Updated: May 5, 2008 17:40
New York Times' writers Miguel Helft and Andrew Sorkin consider what the withdrawal of Microsoft's bid for Yahoo could mean for investors in those technology stocks. It is important for investors in other computer-industry shares to learn from Microsoft's mistake.
Takeover bids like this one seem destined for the dustbin almost from the start. After all, two wrongs rarely ever make a right. The potential synergy generated from the combination of Microsoft and Yahoo did not seem to materialize out of laptops carried by Steve Ballmer or Kevin Johnson. Jerry Yang probably never seriously considered the sale of his precocious teenager, Yahoo.
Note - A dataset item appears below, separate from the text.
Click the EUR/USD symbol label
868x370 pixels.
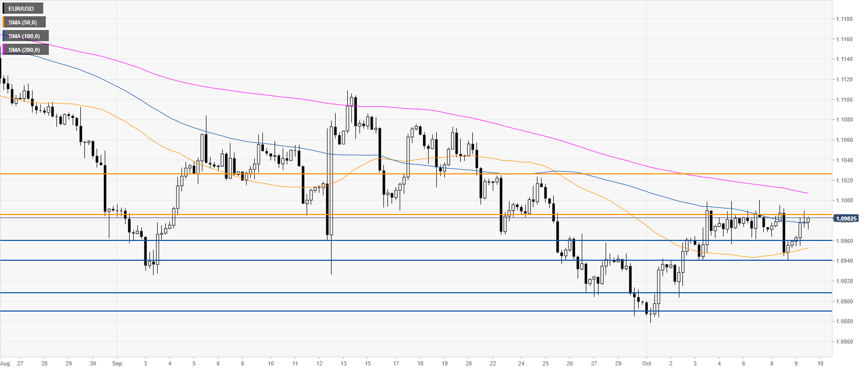pyautogui.click(x=21, y=9)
A certain number of investors in both technology firms will reduce their share holdings. Tech stock investors however, will not so easily abandon technology investments altogether. Of course a certain percentage will say that Apple, Inc. shares are currently too high priced. The same might be said for Google (GOOG) or Research in Motion (RIMM) share prices. Intel (INTC), IBM (IBM), Oracle (ORCL), or Cisco Systems (CSCO) may attract new investors. Further down the food chain, Broadcom (BRCM) just reported excellent earnings, beating analyst's expectations. Adobe Systems, Inc. (ADBE) is still sailing along on software revenues.
A billion dollars reallocated to other technology shares could start significant momentum in the NASDAQ.
It is about time investors moved out of sleepy Microsoft (MSFT) and Yahoo (YHOO) shares and into businesses demonstrating market prowess with successful new products. The same tired, cluttered Yahoo search or Flickr® web sites, the bloated Vista® operating system, or a Zune® music player are not what investors are seeking in a technology company.
People are buying stylish iPhones®, downloading music and video from the classy looking ITunes® site, and searching the Net using Google. The pace at which computer buyers are choosing Apple laptops and desktop computers is also increasing. Many new Apple customers are naturally switching from Windows. Of course the numbers are small compared to overall market shares but look at the profits Apple makes on sales compared to Dell (DELL) or Hewlett Packard (HPQ). The story is being told in the profit margins moving forward, not the history book entries for Microsoft and Yahoo.
Disclaimer: For years the author has owned shares in many technology firms, including most of those mentioned in this article. His business computers use OS X, UNIX, and various versions of Microsoft Windows, sometimes all at once!